━━━ Input data ━━━

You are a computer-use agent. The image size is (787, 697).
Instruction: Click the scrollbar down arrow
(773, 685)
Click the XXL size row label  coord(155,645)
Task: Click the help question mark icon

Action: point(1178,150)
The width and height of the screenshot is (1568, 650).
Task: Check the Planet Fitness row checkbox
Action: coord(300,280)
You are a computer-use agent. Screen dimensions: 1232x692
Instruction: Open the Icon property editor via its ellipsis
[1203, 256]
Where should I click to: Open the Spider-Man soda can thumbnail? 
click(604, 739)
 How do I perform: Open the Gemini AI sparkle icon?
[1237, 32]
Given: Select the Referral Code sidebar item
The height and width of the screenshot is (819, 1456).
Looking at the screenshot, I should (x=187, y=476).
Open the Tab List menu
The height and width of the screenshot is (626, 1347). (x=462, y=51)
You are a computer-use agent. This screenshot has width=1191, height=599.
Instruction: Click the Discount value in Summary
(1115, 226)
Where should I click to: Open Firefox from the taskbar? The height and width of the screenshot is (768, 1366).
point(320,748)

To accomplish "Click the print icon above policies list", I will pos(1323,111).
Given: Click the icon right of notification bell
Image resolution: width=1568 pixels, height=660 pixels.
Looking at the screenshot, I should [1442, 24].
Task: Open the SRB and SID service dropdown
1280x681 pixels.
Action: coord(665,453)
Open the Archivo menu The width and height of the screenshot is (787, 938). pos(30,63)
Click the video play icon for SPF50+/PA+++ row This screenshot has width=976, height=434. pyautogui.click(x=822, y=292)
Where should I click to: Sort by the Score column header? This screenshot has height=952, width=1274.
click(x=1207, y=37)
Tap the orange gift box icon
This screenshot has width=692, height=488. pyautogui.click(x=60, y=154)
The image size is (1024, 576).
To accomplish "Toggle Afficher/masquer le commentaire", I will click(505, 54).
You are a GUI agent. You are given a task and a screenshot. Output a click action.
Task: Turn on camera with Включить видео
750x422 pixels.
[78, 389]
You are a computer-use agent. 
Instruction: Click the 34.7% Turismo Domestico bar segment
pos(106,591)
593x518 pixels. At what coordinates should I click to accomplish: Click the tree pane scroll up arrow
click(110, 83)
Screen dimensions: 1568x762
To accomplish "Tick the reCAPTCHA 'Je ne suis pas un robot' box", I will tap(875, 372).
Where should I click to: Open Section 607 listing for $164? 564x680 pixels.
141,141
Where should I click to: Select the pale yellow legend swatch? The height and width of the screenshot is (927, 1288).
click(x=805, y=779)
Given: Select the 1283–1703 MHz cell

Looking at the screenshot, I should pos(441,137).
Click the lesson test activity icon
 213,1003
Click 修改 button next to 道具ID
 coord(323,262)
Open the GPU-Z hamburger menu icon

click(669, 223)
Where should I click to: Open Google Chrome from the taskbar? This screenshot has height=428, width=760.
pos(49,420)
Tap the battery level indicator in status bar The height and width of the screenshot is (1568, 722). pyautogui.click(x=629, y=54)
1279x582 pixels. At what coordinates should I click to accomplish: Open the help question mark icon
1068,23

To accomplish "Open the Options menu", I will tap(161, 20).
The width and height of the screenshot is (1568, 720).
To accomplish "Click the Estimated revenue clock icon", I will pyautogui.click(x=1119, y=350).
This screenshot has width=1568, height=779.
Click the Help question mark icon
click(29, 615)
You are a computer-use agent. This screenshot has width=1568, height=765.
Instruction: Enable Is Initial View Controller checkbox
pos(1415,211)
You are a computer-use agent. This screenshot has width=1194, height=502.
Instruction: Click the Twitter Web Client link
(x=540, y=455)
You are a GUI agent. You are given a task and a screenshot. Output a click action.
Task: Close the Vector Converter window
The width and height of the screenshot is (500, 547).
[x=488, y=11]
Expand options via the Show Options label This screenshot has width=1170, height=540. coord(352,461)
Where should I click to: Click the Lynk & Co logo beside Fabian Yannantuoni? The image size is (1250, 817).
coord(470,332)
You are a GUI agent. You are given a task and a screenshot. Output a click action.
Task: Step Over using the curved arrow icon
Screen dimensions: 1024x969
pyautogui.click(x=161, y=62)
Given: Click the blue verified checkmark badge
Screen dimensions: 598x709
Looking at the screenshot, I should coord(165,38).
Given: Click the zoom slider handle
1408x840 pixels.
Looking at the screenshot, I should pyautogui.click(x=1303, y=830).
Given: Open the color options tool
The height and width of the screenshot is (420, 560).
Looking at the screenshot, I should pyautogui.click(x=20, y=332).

━━━

(Your task) Put every line of the data above into a numbered list, leaving out the blank lines.

(Answer to the problem)
1. You are a computer-use agent. The image size is (787, 697).
2. Instruction: Click the scrollbar down arrow
3. (773, 685)
4. Click the XXL size row label  coord(155,645)
5. Task: Click the help question mark icon
6. Action: point(1178,150)
7. The width and height of the screenshot is (1568, 650).
8. Task: Check the Planet Fitness row checkbox
9. Action: coord(300,280)
10. You are a computer-use agent. Screen dimensions: 1232x692
11. Instruction: Open the Icon property editor via its ellipsis
12. [1203, 256]
13. Where should I click to: Open the Spider-Man soda can thumbnail? 
14. click(604, 739)
15.  How do I perform: Open the Gemini AI sparkle icon?
16. [1237, 32]
17. Given: Select the Referral Code sidebar item
18. The height and width of the screenshot is (819, 1456).
19. Looking at the screenshot, I should (x=187, y=476).
20. Open the Tab List menu
21. The height and width of the screenshot is (626, 1347). (x=462, y=51)
22. You are a computer-use agent. This screenshot has width=1191, height=599.
23. Instruction: Click the Discount value in Summary
24. (1115, 226)
25. Where should I click to: Open Firefox from the taskbar? The height and width of the screenshot is (768, 1366).
26. point(320,748)
27. To accomplish "Click the print icon above policies list", I will pos(1323,111).
28. Given: Click the icon right of notification bell
29. Image resolution: width=1568 pixels, height=660 pixels.
30. Looking at the screenshot, I should [1442, 24].
31. Task: Open the SRB and SID service dropdown
32. 1280x681 pixels.
33. Action: coord(665,453)
34. Open the Archivo menu The width and height of the screenshot is (787, 938). pos(30,63)
35. Click the video play icon for SPF50+/PA+++ row This screenshot has width=976, height=434. pyautogui.click(x=822, y=292)
36. Where should I click to: Sort by the Score column header? This screenshot has height=952, width=1274.
37. click(x=1207, y=37)
38. Tap the orange gift box icon
39. This screenshot has width=692, height=488. pyautogui.click(x=60, y=154)
40. The image size is (1024, 576).
41. To accomplish "Toggle Afficher/masquer le commentaire", I will click(505, 54).
42. You are a GUI agent. You are given a task and a screenshot. Output a click action.
43. Task: Turn on camera with Включить видео
44. 750x422 pixels.
45. [78, 389]
46. You are a computer-use agent. 
47. Instruction: Click the 34.7% Turismo Domestico bar segment
48. pos(106,591)
49. 593x518 pixels. At what coordinates should I click to accomplish: Click the tree pane scroll up arrow
50. click(110, 83)
51. Screen dimensions: 1568x762
52. To accomplish "Tick the reCAPTCHA 'Je ne suis pas un robot' box", I will tap(875, 372).
53. Where should I click to: Open Section 607 listing for $164? 564x680 pixels.
54. 141,141
55. Where should I click to: Select the pale yellow legend swatch? The height and width of the screenshot is (927, 1288).
56. click(x=805, y=779)
57. Given: Select the 1283–1703 MHz cell
58. Looking at the screenshot, I should pos(441,137).
59. Click the lesson test activity icon
60.  213,1003
61. Click 修改 button next to 道具ID
62.  coord(323,262)
63. Open the GPU-Z hamburger menu icon
64. click(669, 223)
65. Where should I click to: Open Google Chrome from the taskbar? This screenshot has height=428, width=760.
66. pos(49,420)
67. Tap the battery level indicator in status bar The height and width of the screenshot is (1568, 722). pyautogui.click(x=629, y=54)
68. 1279x582 pixels. At what coordinates should I click to accomplish: Open the help question mark icon
69. 1068,23
70. To accomplish "Open the Options menu", I will tap(161, 20).
71. The width and height of the screenshot is (1568, 720).
72. To accomplish "Click the Estimated revenue clock icon", I will pyautogui.click(x=1119, y=350).
73. This screenshot has width=1568, height=779.
74. Click the Help question mark icon
75. click(29, 615)
76. You are a computer-use agent. This screenshot has width=1568, height=765.
77. Instruction: Enable Is Initial View Controller checkbox
78. pos(1415,211)
79. You are a computer-use agent. This screenshot has width=1194, height=502.
80. Instruction: Click the Twitter Web Client link
81. (x=540, y=455)
82. You are a GUI agent. You are given a task and a screenshot. Output a click action.
83. Task: Close the Vector Converter window
84. The width and height of the screenshot is (500, 547).
85. [x=488, y=11]
86. Expand options via the Show Options label This screenshot has width=1170, height=540. coord(352,461)
87. Where should I click to: Click the Lynk & Co logo beside Fabian Yannantuoni? The image size is (1250, 817).
88. coord(470,332)
89. You are a GUI agent. You are given a task and a screenshot. Output a click action.
90. Task: Step Over using the curved arrow icon
91. Screen dimensions: 1024x969
92. pyautogui.click(x=161, y=62)
93. Given: Click the blue verified checkmark badge
94. Screen dimensions: 598x709
95. Looking at the screenshot, I should coord(165,38).
96. Given: Click the zoom slider handle
97. 1408x840 pixels.
98. Looking at the screenshot, I should pyautogui.click(x=1303, y=830).
99. Given: Open the color options tool
100. The height and width of the screenshot is (420, 560).
101. Looking at the screenshot, I should pyautogui.click(x=20, y=332).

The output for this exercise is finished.